NVIDIA developed a method for training neural networks at 4-bit precision
NVIDIA developed NVFP4, a new methodology for training neural network models at 4-bit precision instead of the traditional 8-bit. The method halves memory requi

NVIDIA introduced NVFP4 — a new methodology for training neural networks with 4-bit precision. This allows significant savings in memory and computational resources when training large models.
How It Works
The standard approach uses 8-bit (FP8) or 16-bit (BF16) precision for storing intermediate results and training gradients. NVIDIA managed to halve these memory requirements by transitioning to the 4-bit NVFP4 format.
The method doesn't simply reduce precision, but combines several techniques: selective use of more precise BF16 on critical model layers, special mathematical transformations of gradient input data (16×16 random Hadamard transforms), and stochastic rounding during computations.
Traditionally, 4-bit training was considered risky — with prolonged training, rounding errors accumulate and lead to model degradation. The company tested NVFP4 on a hybrid Mamba-Transformer model with 12 billion parameters, training it on 10 trillion tokens — the longest public experiment with 4-bit training to date. This demonstrates that with the right methodology, numerical errors do not accumulate catastrophically.

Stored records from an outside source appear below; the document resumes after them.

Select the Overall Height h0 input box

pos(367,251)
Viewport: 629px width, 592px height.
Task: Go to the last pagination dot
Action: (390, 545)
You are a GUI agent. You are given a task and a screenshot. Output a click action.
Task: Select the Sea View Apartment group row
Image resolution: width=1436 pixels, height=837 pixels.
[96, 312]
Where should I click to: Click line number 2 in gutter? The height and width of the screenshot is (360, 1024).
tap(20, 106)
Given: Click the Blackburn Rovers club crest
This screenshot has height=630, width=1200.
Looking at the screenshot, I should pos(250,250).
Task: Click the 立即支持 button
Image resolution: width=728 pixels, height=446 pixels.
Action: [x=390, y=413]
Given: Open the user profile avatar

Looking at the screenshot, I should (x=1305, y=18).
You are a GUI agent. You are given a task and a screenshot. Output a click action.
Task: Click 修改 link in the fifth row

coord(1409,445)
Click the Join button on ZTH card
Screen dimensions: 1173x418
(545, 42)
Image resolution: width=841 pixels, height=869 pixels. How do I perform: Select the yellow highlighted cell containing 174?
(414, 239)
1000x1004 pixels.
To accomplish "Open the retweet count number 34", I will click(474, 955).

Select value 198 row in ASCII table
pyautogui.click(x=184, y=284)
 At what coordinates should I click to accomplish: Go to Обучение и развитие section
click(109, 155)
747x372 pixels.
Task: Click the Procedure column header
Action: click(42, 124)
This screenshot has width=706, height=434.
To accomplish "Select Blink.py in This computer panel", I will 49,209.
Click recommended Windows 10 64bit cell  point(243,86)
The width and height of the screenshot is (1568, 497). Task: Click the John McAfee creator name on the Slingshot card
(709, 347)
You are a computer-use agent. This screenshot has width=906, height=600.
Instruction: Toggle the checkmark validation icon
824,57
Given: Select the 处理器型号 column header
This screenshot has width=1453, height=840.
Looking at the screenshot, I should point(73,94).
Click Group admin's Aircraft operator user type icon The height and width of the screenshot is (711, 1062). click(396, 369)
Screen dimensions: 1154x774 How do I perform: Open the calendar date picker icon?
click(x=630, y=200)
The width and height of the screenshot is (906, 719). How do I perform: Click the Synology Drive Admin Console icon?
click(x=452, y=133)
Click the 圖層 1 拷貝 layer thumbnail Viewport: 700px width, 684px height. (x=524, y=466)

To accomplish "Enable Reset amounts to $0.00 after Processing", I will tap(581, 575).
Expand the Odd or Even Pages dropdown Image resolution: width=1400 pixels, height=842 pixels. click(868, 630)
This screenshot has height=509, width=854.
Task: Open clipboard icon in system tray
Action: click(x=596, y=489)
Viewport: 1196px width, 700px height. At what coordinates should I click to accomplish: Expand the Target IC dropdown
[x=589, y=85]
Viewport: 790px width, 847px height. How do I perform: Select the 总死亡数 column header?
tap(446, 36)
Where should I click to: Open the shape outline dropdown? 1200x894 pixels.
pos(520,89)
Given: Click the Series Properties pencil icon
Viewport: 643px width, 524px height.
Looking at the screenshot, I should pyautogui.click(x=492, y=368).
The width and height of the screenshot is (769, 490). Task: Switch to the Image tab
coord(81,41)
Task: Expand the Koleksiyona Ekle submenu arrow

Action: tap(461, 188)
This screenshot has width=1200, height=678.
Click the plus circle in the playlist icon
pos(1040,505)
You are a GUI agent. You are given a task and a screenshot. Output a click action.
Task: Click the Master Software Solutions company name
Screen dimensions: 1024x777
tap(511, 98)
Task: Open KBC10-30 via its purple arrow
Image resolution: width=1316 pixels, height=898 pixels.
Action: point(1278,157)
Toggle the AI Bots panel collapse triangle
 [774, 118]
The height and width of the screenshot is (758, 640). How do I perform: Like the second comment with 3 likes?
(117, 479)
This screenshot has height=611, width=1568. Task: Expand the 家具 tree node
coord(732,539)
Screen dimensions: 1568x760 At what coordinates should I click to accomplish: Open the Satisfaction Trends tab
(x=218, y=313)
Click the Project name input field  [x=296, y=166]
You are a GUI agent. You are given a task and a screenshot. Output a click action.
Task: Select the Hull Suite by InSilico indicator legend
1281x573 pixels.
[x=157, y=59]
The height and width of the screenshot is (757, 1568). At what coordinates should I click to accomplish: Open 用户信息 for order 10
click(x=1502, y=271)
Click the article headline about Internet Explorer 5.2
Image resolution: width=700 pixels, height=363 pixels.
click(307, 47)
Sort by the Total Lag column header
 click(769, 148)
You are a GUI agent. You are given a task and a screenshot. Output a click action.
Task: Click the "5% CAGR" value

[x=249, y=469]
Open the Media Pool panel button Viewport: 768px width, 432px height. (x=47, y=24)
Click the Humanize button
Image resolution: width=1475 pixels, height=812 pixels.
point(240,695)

Results Exceeded Expectations
The key metric was accuracy on the MMLU-Pro benchmark — a comprehensive knowledge test covering mathematics, natural sciences, humanities, and other fields. The NVFP4 model achieved 62.58%, which is literally just 0.04% lower than a model trained with the traditional FP8 method (62.62%). For practical applications, this difference is completely insignificant — accuracy within the margin of measurement error.
Against the backdrop of a twofold memory savings, this is a rare case where reducing numerical precision did not lead to a noticeable decline in result quality. This means NVFP4 doesn't sacrifice correctness for resource savings.
- Memory reduction: 2x compared to FP8
- Accuracy loss on benchmark: less than 0.1%
- Experiment scale: 10 trillion tokens
- Architecture: hybrid Mamba-Transformer model with 12 billion parameters
What This Means for the Industry
The result is important for companies training models from scratch. A twofold memory saving means the same volume of computations can be performed faster, cheaper, or the saved resources can be invested in training larger models. If your company trains a model on 1000 A100 GPU-days, NVFP4 can reduce this to 500 GPU-days while maintaining quality.
For researchers, this opens new opportunities for experimentation with architectures, data volumes, and hyperparameters. It becomes easier to test new ideas on larger models in a day than on smaller models in a week.
However, the method still requires additional validation on other model types — particularly on pure transformers and models with different architectures. NVIDIA has only shown results on the hybrid Mamba-Transformer architecture so far. It's also important to understand that 4-bit training is a specialized technique requiring specific software optimizations and hardware support (full support currently exists only on NVIDIA GPUs).